Print each of the following records line for line, with no changes to any character.
== == ==
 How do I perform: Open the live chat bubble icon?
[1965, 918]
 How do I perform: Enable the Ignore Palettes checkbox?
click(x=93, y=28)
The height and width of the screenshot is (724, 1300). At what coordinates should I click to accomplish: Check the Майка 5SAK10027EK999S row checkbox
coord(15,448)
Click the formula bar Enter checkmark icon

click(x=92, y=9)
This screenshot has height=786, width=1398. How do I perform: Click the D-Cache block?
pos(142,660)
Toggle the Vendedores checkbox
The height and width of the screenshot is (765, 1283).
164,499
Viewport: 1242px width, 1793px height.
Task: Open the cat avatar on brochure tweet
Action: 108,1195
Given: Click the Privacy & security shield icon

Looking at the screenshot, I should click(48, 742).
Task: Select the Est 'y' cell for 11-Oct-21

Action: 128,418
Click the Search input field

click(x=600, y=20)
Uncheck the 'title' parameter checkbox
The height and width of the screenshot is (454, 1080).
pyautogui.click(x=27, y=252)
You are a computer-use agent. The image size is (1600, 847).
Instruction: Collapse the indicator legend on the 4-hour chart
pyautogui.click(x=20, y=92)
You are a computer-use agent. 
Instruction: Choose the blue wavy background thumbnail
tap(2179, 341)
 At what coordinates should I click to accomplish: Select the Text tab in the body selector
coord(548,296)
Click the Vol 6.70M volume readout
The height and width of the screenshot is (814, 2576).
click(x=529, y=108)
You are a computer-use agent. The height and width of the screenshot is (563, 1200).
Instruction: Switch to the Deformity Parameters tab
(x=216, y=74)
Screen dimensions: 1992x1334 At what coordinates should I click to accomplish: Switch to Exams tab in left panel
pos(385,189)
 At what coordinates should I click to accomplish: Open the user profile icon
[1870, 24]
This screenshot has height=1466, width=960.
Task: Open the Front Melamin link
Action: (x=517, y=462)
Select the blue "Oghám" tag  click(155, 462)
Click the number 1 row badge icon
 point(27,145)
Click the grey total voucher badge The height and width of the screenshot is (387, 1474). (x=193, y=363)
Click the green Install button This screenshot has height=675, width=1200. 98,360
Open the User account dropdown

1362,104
== == ==
_ANSWER FOR THIS EXERCISE_:
 How do I perform: Open the live chat bubble icon?
[1965, 918]
 How do I perform: Enable the Ignore Palettes checkbox?
click(x=93, y=28)
The height and width of the screenshot is (724, 1300). At what coordinates should I click to accomplish: Check the Майка 5SAK10027EK999S row checkbox
coord(15,448)
Click the formula bar Enter checkmark icon

click(x=92, y=9)
This screenshot has height=786, width=1398. How do I perform: Click the D-Cache block?
pos(142,660)
Toggle the Vendedores checkbox
The height and width of the screenshot is (765, 1283).
164,499
Viewport: 1242px width, 1793px height.
Task: Open the cat avatar on brochure tweet
Action: 108,1195
Given: Click the Privacy & security shield icon

Looking at the screenshot, I should click(48, 742).
Task: Select the Est 'y' cell for 11-Oct-21

Action: 128,418
Click the Search input field

click(x=600, y=20)
Uncheck the 'title' parameter checkbox
The height and width of the screenshot is (454, 1080).
pyautogui.click(x=27, y=252)
You are a computer-use agent. The image size is (1600, 847).
Instruction: Collapse the indicator legend on the 4-hour chart
pyautogui.click(x=20, y=92)
You are a computer-use agent. 
Instruction: Choose the blue wavy background thumbnail
tap(2179, 341)
 At what coordinates should I click to accomplish: Select the Text tab in the body selector
coord(548,296)
Click the Vol 6.70M volume readout
The height and width of the screenshot is (814, 2576).
click(x=529, y=108)
You are a computer-use agent. The height and width of the screenshot is (563, 1200).
Instruction: Switch to the Deformity Parameters tab
(x=216, y=74)
Screen dimensions: 1992x1334 At what coordinates should I click to accomplish: Switch to Exams tab in left panel
pos(385,189)
 At what coordinates should I click to accomplish: Open the user profile icon
[1870, 24]
This screenshot has height=1466, width=960.
Task: Open the Front Melamin link
Action: (x=517, y=462)
Select the blue "Oghám" tag  click(155, 462)
Click the number 1 row badge icon
 point(27,145)
Click the grey total voucher badge The height and width of the screenshot is (387, 1474). (x=193, y=363)
Click the green Install button This screenshot has height=675, width=1200. 98,360
Open the User account dropdown

1362,104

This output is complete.